TASK REQUIREMENTS: Stop after the line that contains "Click the text". Until then, retype each line of the entries exactly from the first one, skipping pictures.

::: SOURCE RECORDS

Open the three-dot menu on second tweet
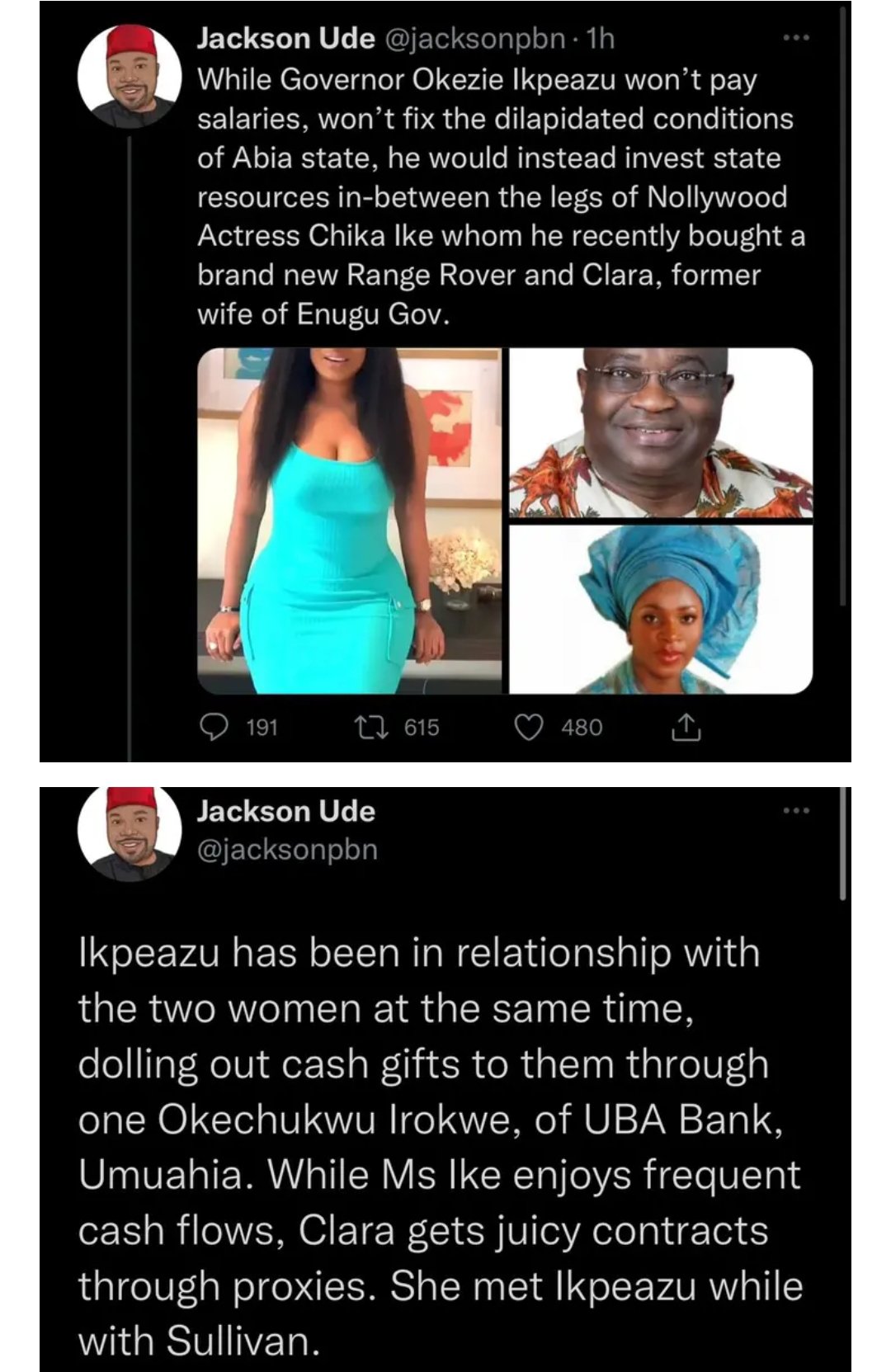The height and width of the screenshot is (1372, 891). pos(796,811)
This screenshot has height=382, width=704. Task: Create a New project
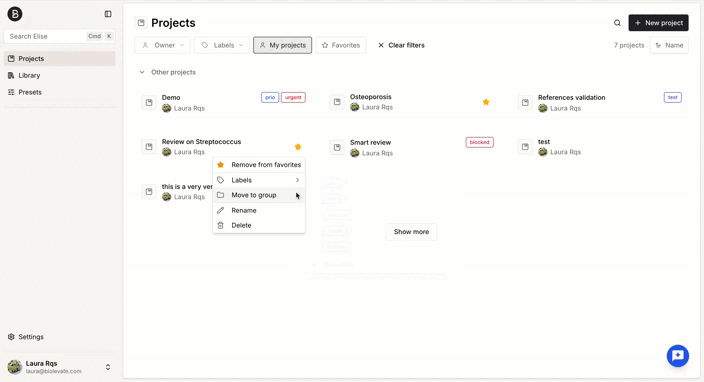[658, 23]
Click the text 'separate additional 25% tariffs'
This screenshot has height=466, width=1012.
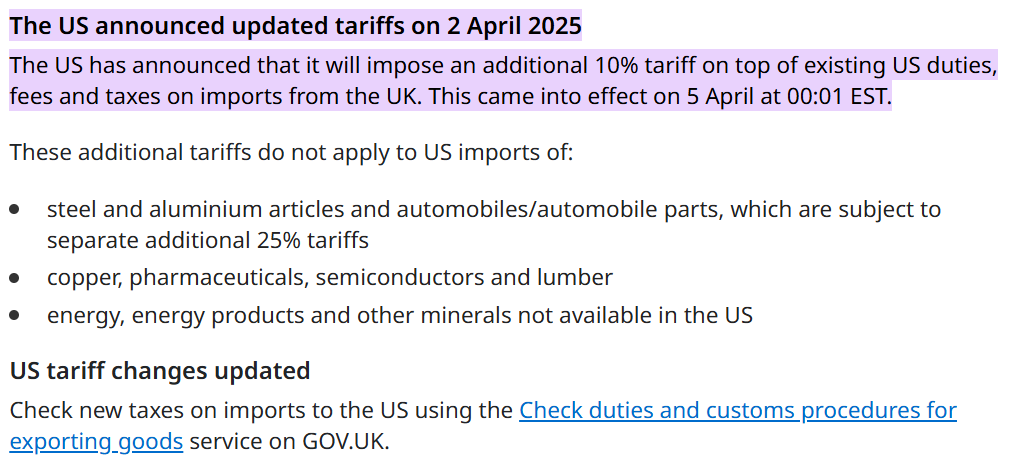click(208, 240)
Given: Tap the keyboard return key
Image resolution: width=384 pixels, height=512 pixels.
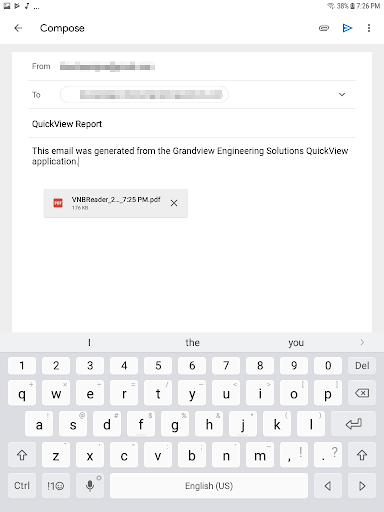Looking at the screenshot, I should point(353,424).
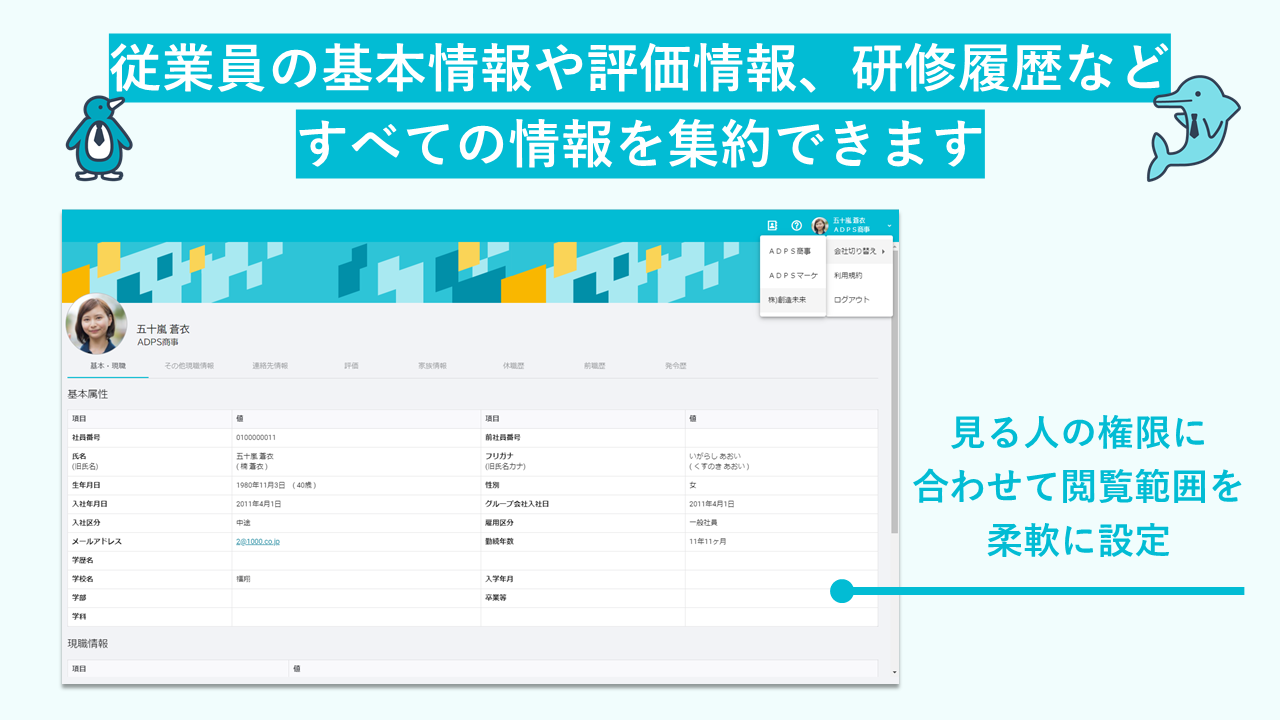Click the large employee profile photo
Screen dimensions: 1280x720
pos(96,324)
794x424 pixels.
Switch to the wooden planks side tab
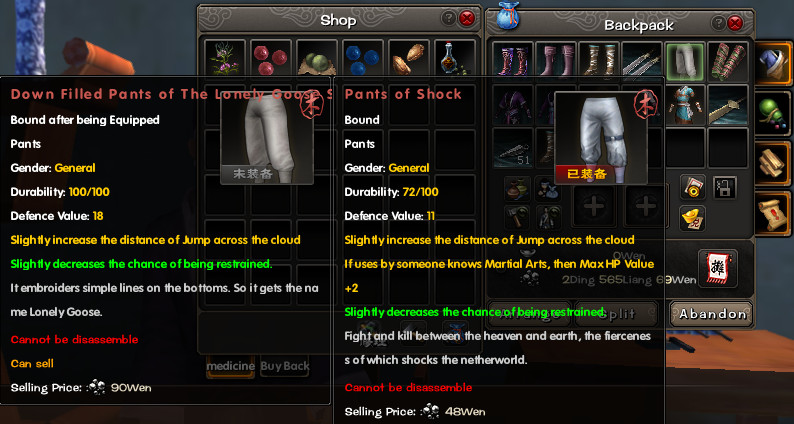773,163
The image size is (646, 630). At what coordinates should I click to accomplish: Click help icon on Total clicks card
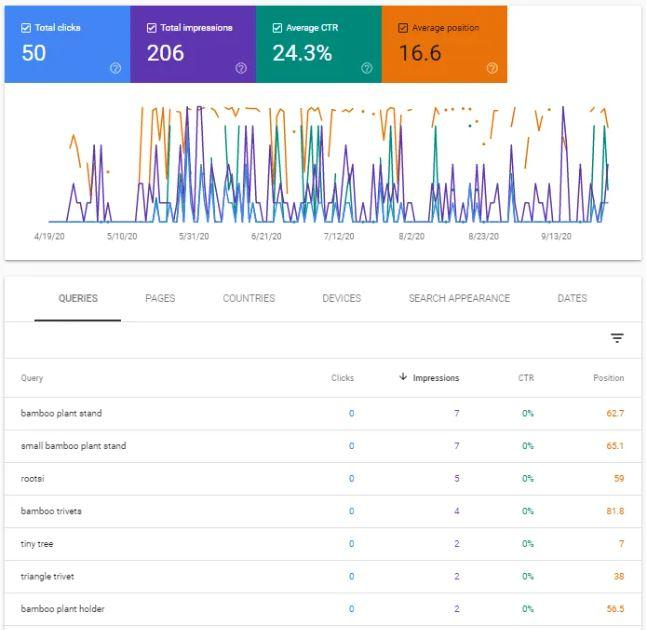(x=116, y=68)
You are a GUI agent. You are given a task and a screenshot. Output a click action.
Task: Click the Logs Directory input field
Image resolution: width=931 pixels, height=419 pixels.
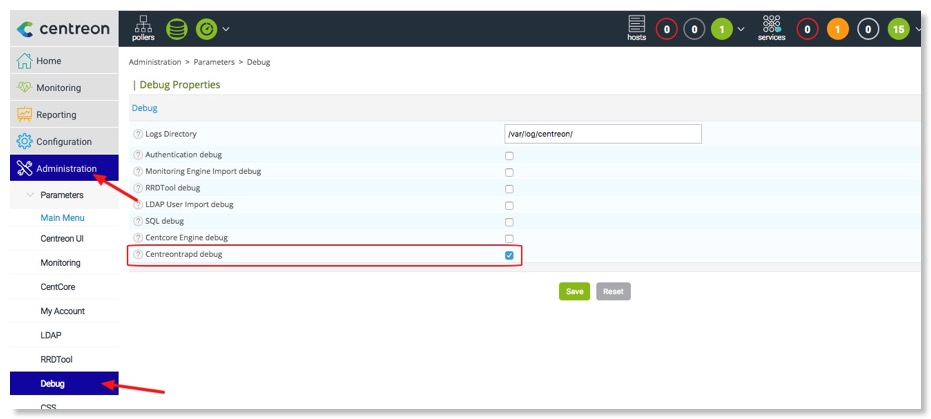tap(602, 134)
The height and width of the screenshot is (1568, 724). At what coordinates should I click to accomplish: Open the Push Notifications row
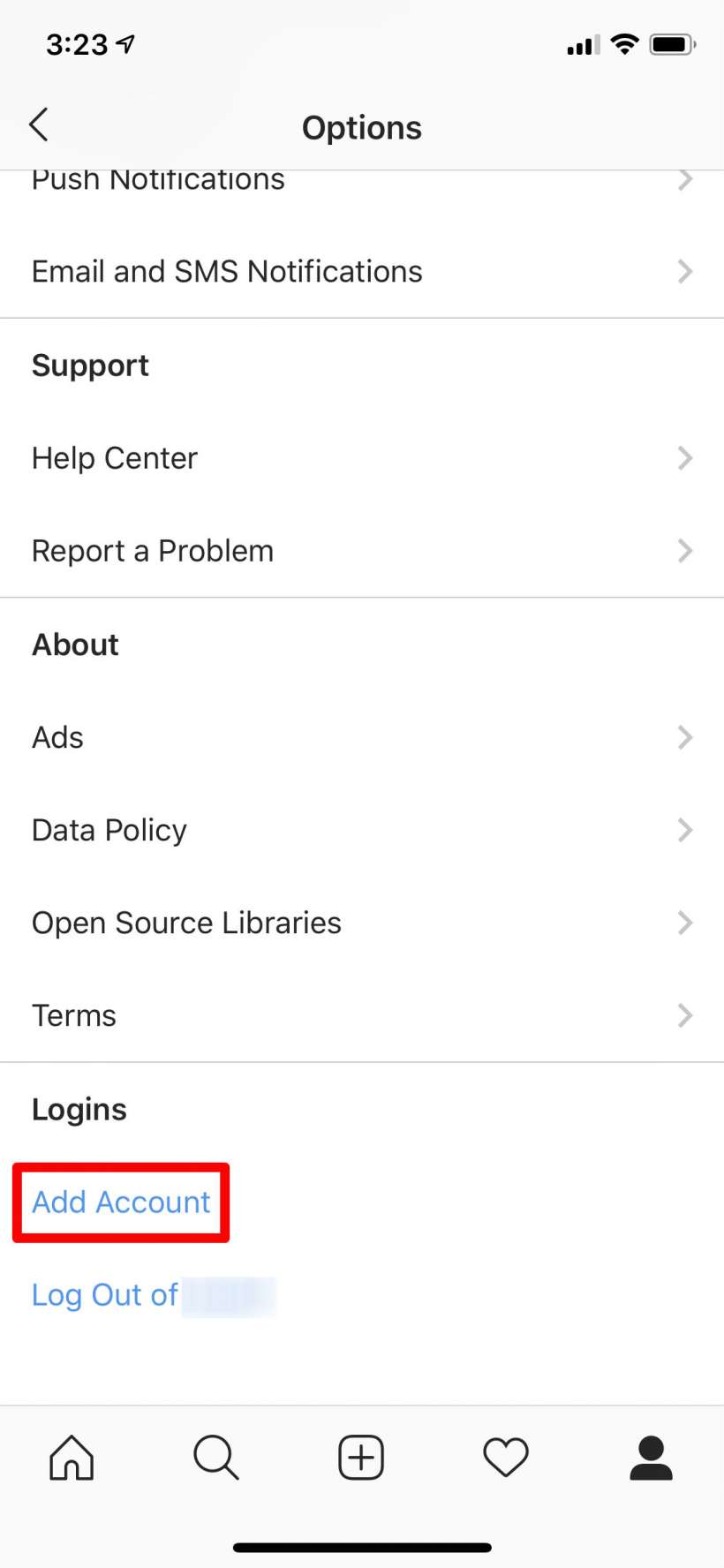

::::::

ANSWER TO THE EXERCISE:
Open the three-dot menu on second tweet
The height and width of the screenshot is (1372, 891). pos(796,811)
This screenshot has height=382, width=704. Task: Create a New project
[658, 23]
Click the text 'separate additional 25% tariffs'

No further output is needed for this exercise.